What’s New in PyTorch Profiler 1.9?
AI News Sharing
The goal of this new release (previous PyTorch Profiler release) is to provide you with new state-of-the-art tools to help diagnose and fix machine learning performance issues regardless of whether you are working on one or numerous machines. The objective is to target the execution steps that are the most costly in time and/or memory, and visualize the work load distribution between GPUs and CPUs.
Here is a summary of the five major features being released:
1. Distributed Training View: This helps you understand how much time and memory is consumed in your distributed training job. Many issues occur when you take a training model and split the load into worker nodes to be run in parallel as it can be a black box.
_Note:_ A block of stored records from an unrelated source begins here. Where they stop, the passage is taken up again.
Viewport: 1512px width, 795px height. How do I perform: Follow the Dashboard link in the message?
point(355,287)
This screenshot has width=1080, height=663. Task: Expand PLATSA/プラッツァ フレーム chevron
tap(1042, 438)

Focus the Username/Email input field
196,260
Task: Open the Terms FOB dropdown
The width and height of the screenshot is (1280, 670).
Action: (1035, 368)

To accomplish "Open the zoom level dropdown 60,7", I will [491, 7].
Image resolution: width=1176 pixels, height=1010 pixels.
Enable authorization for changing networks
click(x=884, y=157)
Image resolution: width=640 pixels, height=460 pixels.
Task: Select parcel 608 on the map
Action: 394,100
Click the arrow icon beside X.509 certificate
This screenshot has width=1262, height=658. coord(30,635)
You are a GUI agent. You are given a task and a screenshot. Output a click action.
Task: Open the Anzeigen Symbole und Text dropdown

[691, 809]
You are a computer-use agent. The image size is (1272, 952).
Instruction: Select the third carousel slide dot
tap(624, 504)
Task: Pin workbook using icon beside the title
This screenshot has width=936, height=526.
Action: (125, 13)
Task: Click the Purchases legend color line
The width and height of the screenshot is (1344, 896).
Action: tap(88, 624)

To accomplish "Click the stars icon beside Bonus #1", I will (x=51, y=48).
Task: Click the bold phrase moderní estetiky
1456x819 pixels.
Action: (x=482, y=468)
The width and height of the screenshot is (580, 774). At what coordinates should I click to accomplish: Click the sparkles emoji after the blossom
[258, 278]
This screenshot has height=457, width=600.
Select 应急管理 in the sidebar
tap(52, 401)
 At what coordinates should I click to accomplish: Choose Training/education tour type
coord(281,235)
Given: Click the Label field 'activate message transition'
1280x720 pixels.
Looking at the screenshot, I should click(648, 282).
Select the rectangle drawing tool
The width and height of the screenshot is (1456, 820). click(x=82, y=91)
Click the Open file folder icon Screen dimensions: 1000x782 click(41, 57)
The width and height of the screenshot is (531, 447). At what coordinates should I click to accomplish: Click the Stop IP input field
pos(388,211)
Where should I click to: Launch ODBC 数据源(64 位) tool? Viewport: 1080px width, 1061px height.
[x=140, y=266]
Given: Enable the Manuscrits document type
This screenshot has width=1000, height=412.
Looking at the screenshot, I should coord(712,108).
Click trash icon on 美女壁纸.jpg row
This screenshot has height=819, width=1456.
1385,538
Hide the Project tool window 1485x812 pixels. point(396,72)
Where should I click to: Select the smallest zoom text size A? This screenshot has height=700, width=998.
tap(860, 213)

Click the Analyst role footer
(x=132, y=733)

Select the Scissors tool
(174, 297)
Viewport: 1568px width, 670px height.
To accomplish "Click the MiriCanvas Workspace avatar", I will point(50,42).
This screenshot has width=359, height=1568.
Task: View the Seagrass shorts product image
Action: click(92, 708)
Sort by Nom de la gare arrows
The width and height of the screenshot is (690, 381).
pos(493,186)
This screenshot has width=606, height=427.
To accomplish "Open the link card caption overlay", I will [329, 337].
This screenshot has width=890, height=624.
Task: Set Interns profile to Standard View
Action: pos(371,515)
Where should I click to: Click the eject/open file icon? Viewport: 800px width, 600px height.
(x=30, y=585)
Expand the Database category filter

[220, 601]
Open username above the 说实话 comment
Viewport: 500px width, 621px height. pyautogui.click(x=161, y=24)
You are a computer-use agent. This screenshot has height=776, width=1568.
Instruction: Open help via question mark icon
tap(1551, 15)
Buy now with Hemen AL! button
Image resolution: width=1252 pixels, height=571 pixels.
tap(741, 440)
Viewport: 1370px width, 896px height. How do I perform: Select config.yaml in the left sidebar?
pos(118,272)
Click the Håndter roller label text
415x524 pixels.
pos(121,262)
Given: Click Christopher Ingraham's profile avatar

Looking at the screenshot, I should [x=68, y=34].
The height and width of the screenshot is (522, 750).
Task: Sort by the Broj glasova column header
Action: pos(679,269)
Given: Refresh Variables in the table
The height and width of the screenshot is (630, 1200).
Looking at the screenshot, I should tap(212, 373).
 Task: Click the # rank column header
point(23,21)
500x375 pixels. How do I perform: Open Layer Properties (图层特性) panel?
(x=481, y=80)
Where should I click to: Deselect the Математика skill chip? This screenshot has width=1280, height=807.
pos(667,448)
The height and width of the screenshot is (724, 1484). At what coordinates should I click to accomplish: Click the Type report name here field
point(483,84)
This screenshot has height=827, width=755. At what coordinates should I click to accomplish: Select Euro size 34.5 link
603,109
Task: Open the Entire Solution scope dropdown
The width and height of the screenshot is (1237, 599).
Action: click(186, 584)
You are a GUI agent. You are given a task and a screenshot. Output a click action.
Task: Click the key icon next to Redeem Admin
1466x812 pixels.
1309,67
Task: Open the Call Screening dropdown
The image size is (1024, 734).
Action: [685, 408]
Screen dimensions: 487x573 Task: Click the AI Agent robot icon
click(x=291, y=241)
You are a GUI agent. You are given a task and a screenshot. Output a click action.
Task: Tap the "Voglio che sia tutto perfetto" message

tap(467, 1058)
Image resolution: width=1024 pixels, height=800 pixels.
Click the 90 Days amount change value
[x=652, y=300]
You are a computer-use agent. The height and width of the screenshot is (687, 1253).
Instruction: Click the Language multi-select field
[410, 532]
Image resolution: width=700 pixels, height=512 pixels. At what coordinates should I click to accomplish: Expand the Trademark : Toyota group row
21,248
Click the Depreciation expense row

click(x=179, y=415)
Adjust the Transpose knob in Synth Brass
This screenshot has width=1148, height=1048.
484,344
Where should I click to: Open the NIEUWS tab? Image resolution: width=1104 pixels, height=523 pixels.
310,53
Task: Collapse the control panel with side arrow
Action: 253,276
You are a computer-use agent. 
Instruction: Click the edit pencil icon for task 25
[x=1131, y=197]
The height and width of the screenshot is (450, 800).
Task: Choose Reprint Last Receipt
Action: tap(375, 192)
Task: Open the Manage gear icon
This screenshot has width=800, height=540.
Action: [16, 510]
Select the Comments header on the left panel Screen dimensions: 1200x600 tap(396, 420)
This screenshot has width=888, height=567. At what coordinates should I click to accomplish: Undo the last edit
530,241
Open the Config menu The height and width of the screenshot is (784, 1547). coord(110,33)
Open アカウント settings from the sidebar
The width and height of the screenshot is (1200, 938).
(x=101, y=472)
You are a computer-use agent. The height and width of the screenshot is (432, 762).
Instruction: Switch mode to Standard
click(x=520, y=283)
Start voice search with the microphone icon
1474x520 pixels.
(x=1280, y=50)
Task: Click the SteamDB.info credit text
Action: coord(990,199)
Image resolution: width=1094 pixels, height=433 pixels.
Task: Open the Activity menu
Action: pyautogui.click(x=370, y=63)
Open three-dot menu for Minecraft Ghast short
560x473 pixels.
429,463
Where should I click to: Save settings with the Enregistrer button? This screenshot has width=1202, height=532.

The overall model goal is to speed up model training. This distributed training view will help you diagnose and debug issues within individual nodes.
2. Memory View: This view allows you to understand your memory usage better. This tool will help you avoid the famously pesky Out of Memory error by showing active memory allocations at various points of your program run.
3. GPU Utilization Visualization: This tool helps you make sure that your GPU is being fully utilized.
4. Cloud Storage Support: Tensorboard plugin can now read profiling data from Azure Blob Storage, Amazon S3, and Google Cloud Platform.
5. Jump to Source Code: This feature allows you to visualize stack tracing information and jump directly into the source code. This helps you quickly optimize and iterate on your code based on your profiling results.